With the introduction of personalised and localised search results, tracking keyword rankings for a site has become an increasingly difficult and unreliable task, with many marketers moving towards non-brand traffic as a source of data. However, with that well running dry in the near future, we may have to swallow our pride and try to glean the success of our efforts from ranking positions, at least in the short-term.

Focus on where traffic is going, not where it’s come from

This is something that I feel a lot of marketers neglect, however with the recent changes, it will be one of the only ways we can truly measure the success of any online campaign. We will have to start monitoring where traffic is going (i.e. landing pages), rather than where it has come from (keywords). As a general rule the majority of brand traffic for a site lands on the homepage, a fact which allows us to interpret something from an increase in traffic to a deep page.
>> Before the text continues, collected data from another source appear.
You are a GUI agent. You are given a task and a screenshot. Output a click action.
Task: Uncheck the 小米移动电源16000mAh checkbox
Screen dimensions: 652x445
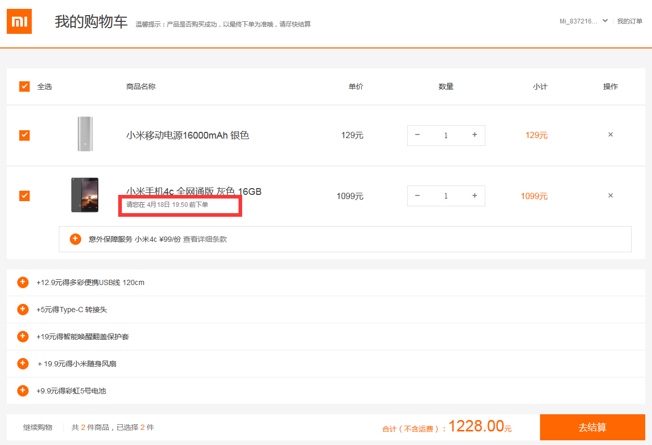point(24,135)
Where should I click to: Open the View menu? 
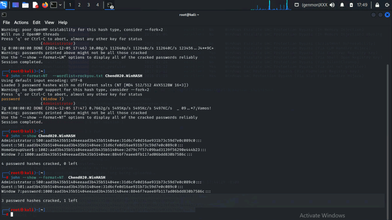tap(49, 23)
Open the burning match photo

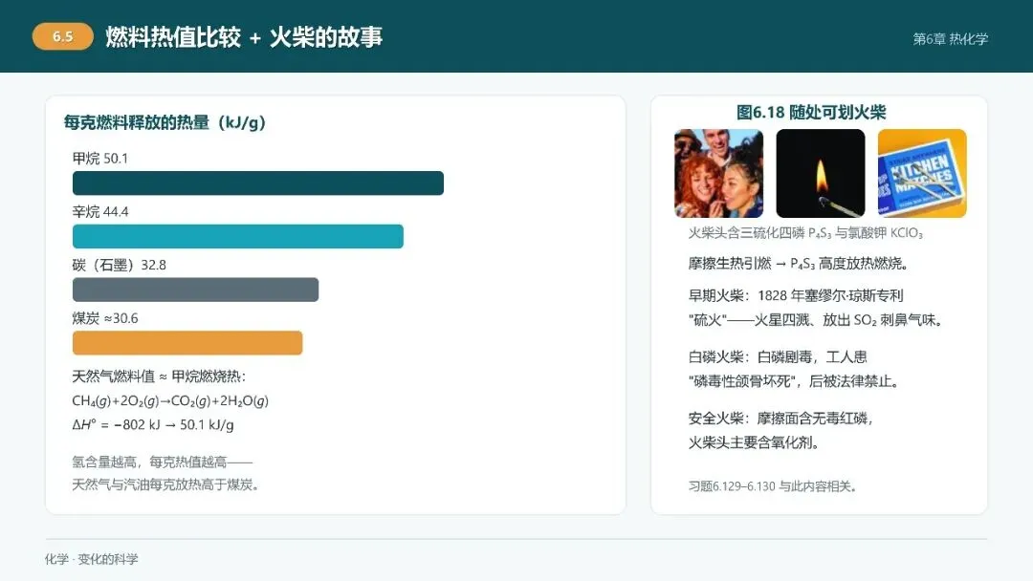(821, 173)
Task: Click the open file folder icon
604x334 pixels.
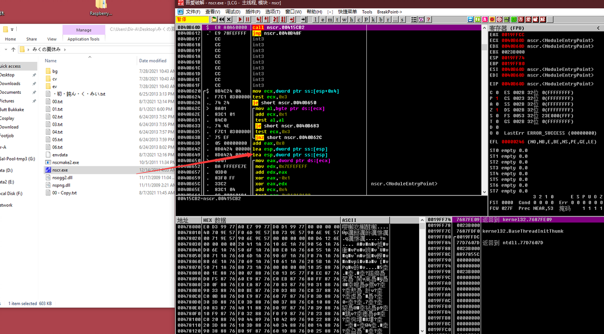Action: coord(214,19)
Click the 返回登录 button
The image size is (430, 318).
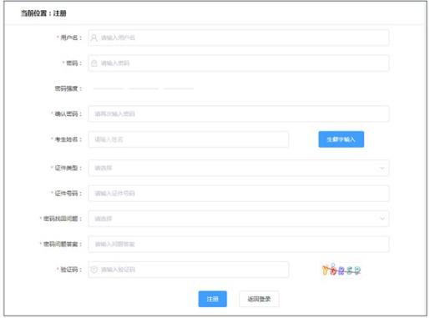point(259,299)
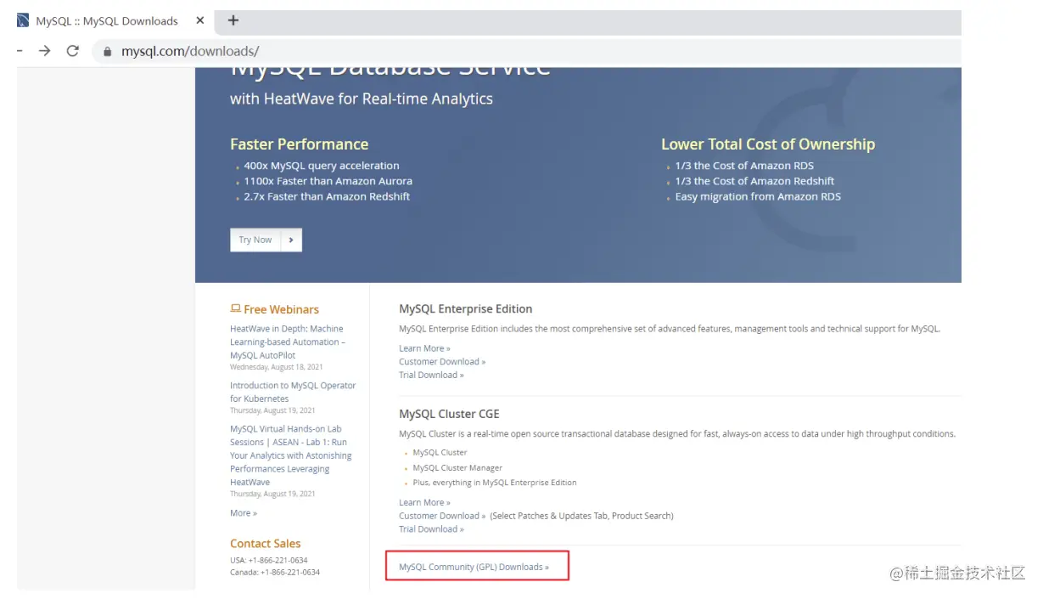The height and width of the screenshot is (599, 1043).
Task: Open Introduction to MySQL Operator for Kubernetes
Action: [293, 392]
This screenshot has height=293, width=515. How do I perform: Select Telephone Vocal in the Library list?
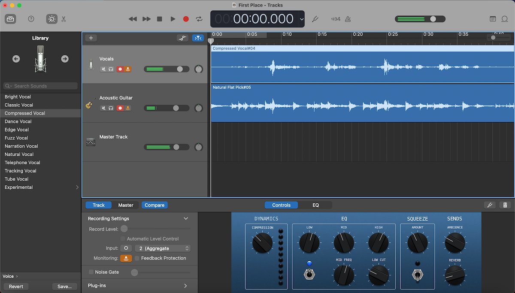coord(22,162)
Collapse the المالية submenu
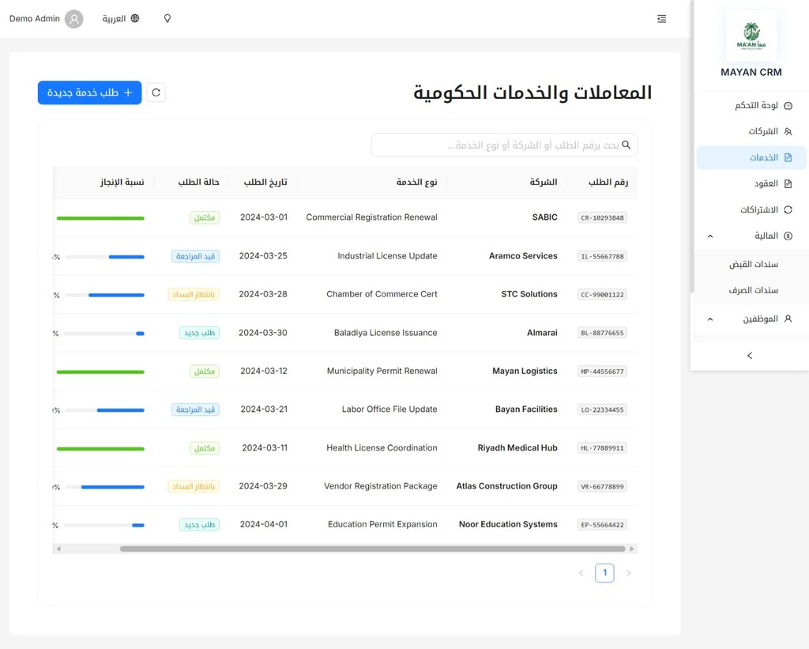The height and width of the screenshot is (649, 809). pyautogui.click(x=710, y=236)
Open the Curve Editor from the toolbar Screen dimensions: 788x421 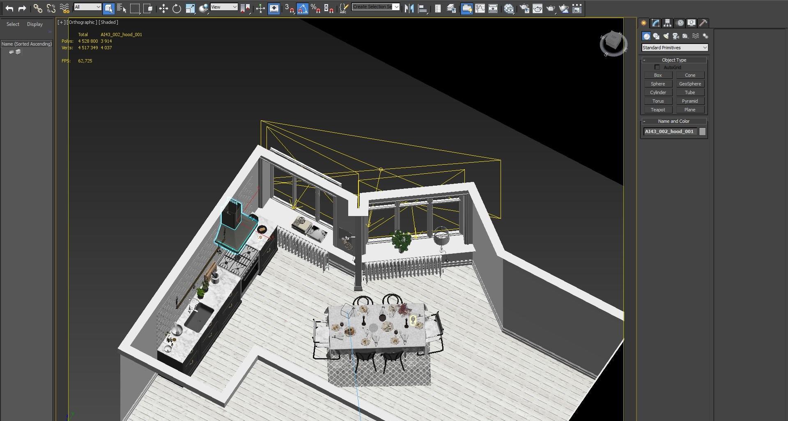[x=480, y=8]
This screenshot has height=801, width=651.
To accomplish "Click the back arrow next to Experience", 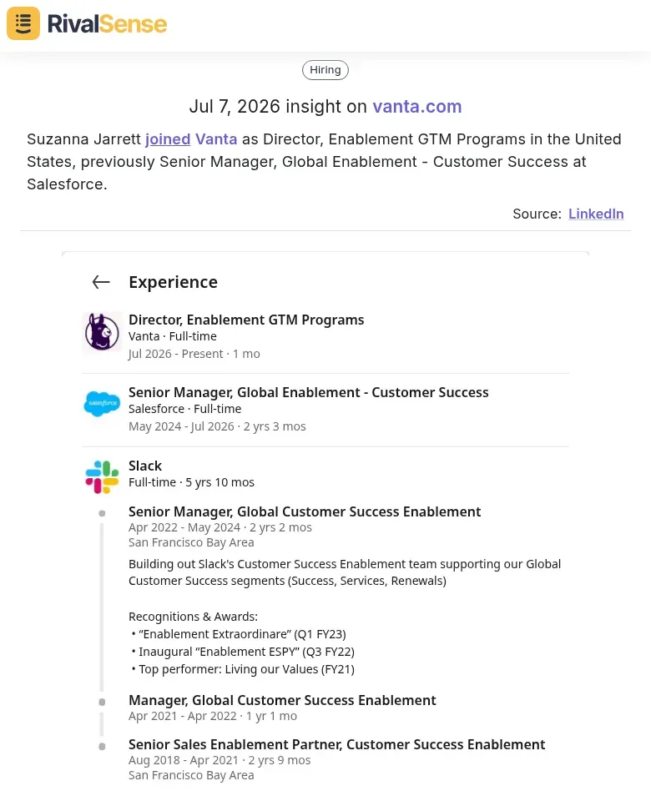I will coord(101,281).
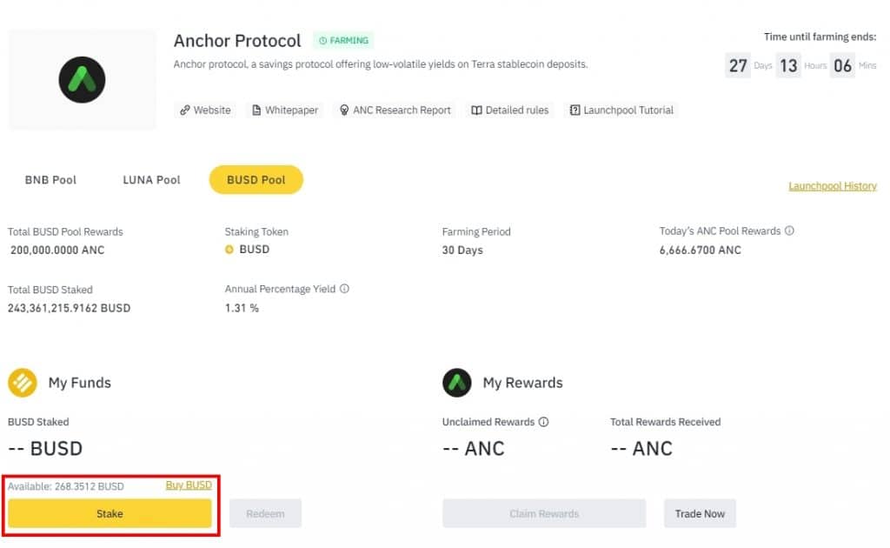Click the Anchor Protocol logo image
The height and width of the screenshot is (548, 890).
point(82,79)
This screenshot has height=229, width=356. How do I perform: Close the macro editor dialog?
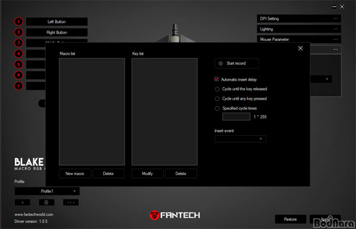click(300, 48)
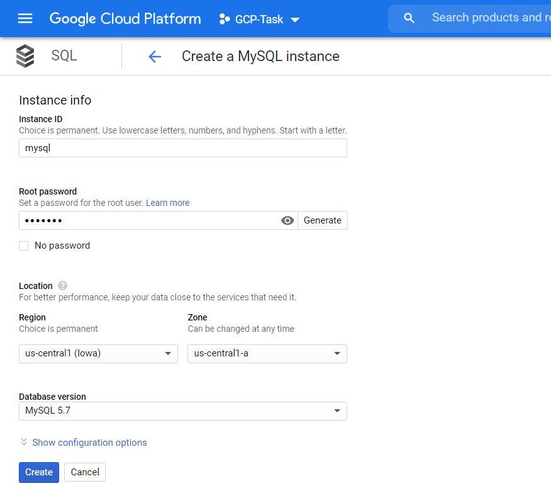Open the Region us-central1 (Iowa) dropdown
551x498 pixels.
pos(98,353)
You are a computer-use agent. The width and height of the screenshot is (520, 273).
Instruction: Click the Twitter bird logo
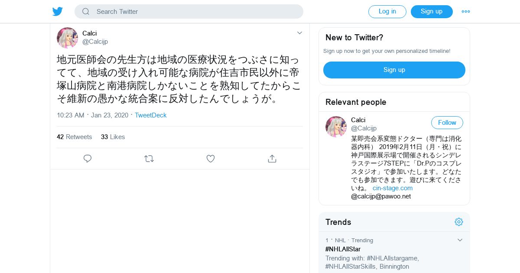(58, 12)
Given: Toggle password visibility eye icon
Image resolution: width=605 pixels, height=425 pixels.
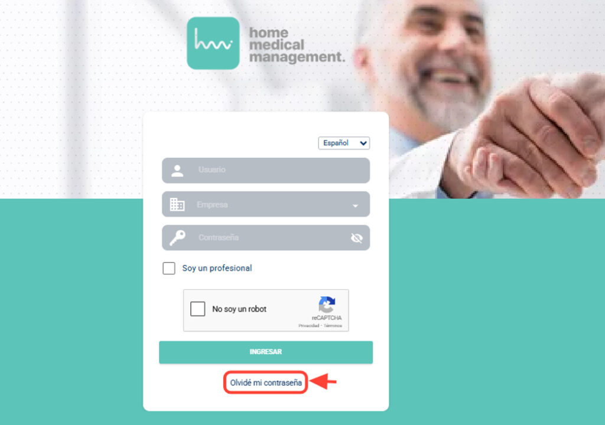Looking at the screenshot, I should click(356, 238).
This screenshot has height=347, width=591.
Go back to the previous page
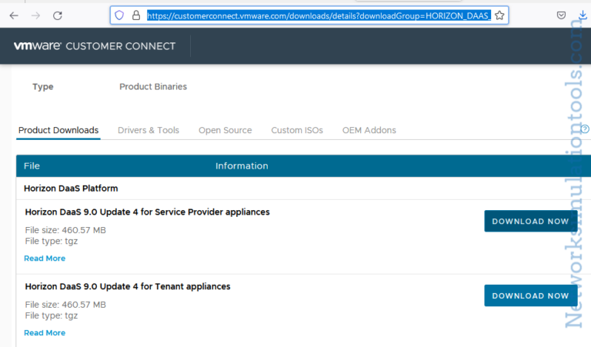tap(14, 15)
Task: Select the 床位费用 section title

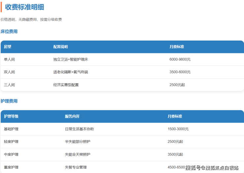Action: pyautogui.click(x=9, y=32)
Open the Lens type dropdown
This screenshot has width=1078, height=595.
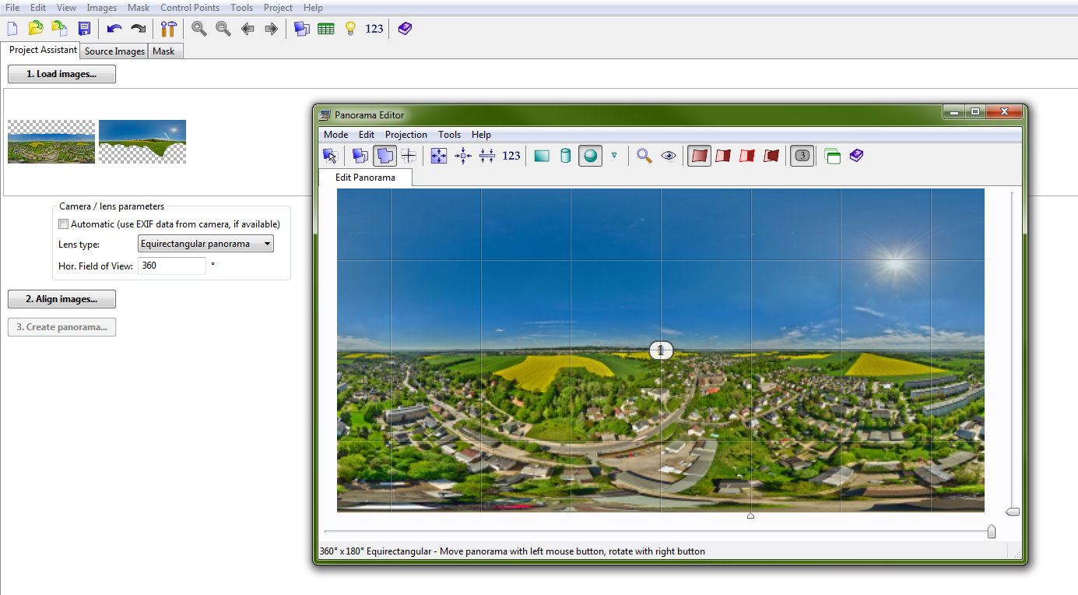(x=205, y=244)
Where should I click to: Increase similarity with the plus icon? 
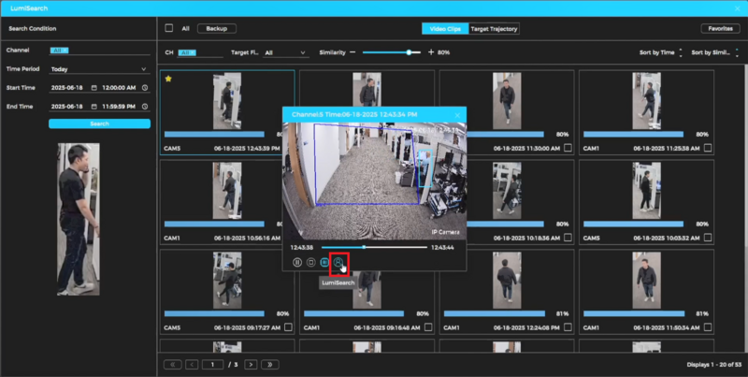tap(430, 52)

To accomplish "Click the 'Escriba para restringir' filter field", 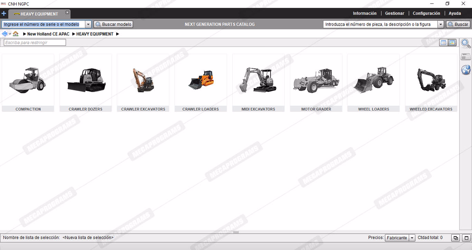I will [35, 43].
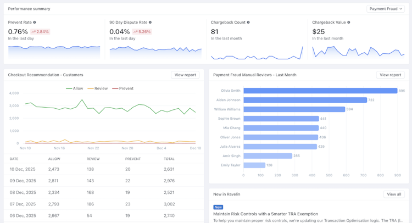Image resolution: width=412 pixels, height=223 pixels.
Task: Toggle the Prevent series in chart legend
Action: (x=123, y=88)
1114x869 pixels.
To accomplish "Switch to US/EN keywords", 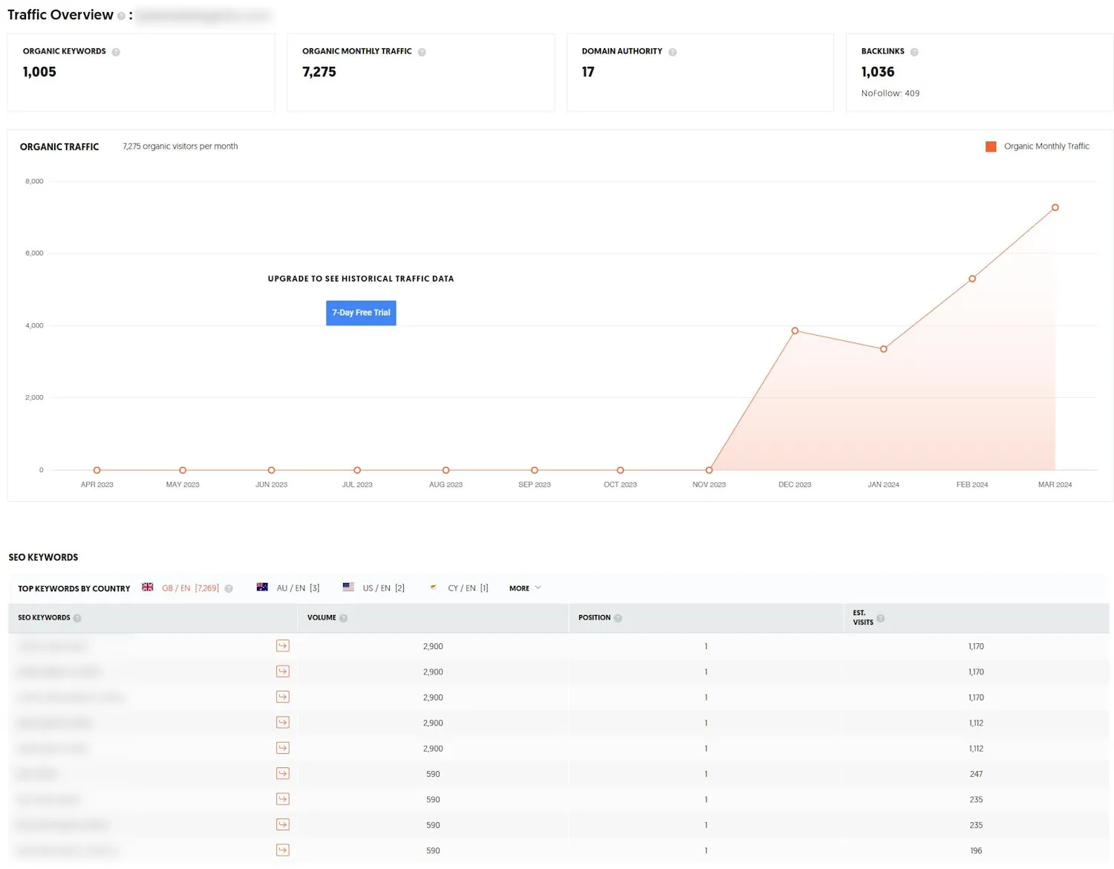I will pos(377,588).
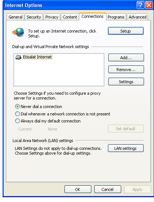Screen dimensions: 154x202
Task: Click the Setup button
Action: [126, 31]
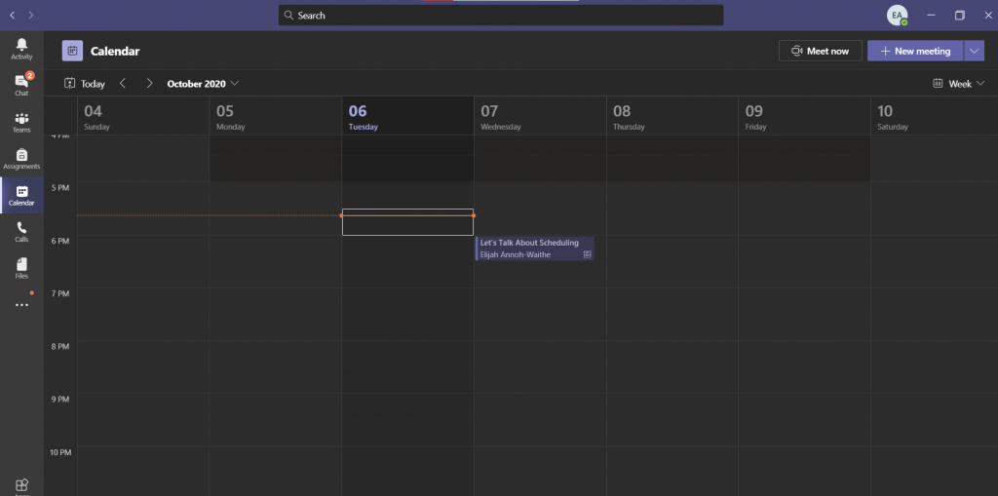Jump to Today in calendar
The image size is (998, 496).
[x=85, y=84]
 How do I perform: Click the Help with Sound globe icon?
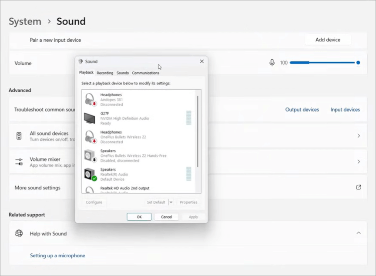pyautogui.click(x=19, y=233)
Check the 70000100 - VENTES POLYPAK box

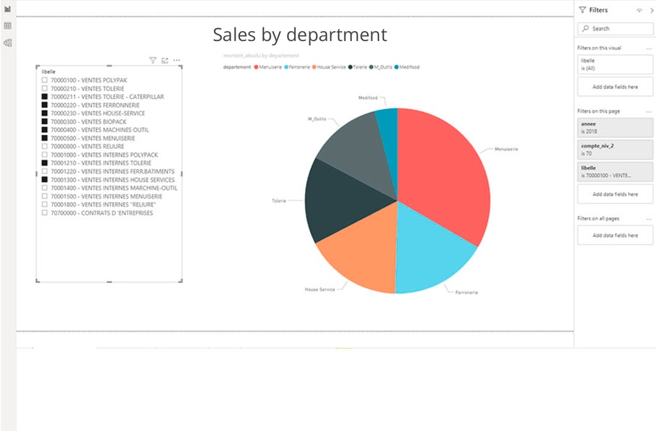[x=45, y=80]
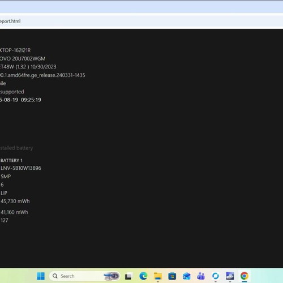Click the 45,730 mWh design capacity value
This screenshot has height=283, width=283.
point(15,201)
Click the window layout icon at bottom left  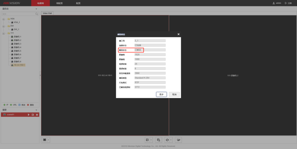[x=44, y=140]
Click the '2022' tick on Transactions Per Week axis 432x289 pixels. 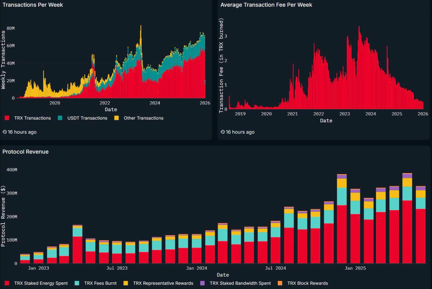105,103

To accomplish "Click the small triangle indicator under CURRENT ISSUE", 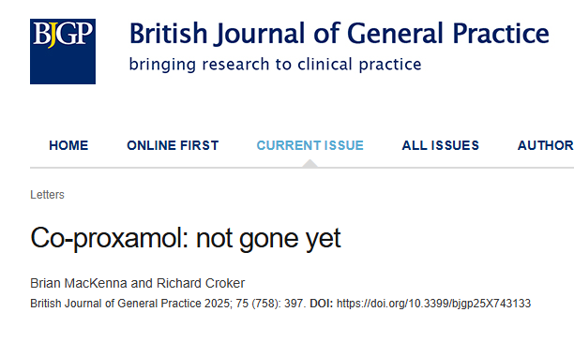I will (310, 163).
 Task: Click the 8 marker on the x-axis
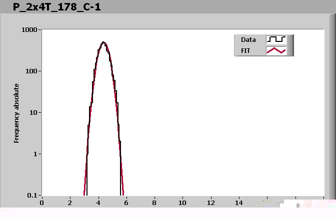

Is this going to be our new favourite button in Analytics

This is why we should be making landing pages the focus of our SEO efforts, rather than specific keywords. If we can demonstrate that certain landing pages, as the core of our campaign, have seen uplifts in traffic, this is testament to our work and simply acts as a new way for us to show progress.

Use Webmaster Tools data – with a pinch of salt

Google Webmaster Tools has long provided impression and click-through data for websites, as well as some form of rank reporting, however the numbers are rounded and don’t offer the same kind of granular detail that Google Analytics does. Where it can be useful is in providing impression vs. click data over time (by query and by page) and this provides an easy-reference overview of your sites performance, however the accuracy of the data really needs to improve before it can be considered as any kind of replacement for Analytics.

Test, test, test – with PPC!

The “Not Provided” issue only applies to Google organic search, meaning that keyword data from AdWords is still fully transparent. If you aren’t doing it now (even though you should be!), using small-scale AdWords campaigns can offer great insight into keyword performance and may shape your approach to organic search. Not only can PPC tests give you information around search traffic and click-through rates, but also how valuable keywords are in terms of converting users through your site. So, if you are planning on expanding your SEO campaign and want to evaluate the potential success of a set of keywords, running these through AdWords to gain some significant results will offer an indication of how to proceed.

Take a holistic view

It’s not the answer that most people will be looking for, however taking a top-level view of your organic traffic can be as good an indication as any about your sites performance and how successful your recent campaigns have been. After all, everyone wants to see their organic traffic on the climb, all other data simply serves in allowing us to be more granular and also to diagnose any problems that arise. For a quick, snapshot view of performance, seeing an upward trend in organic traffic could be all you need to know that what youre doing is working.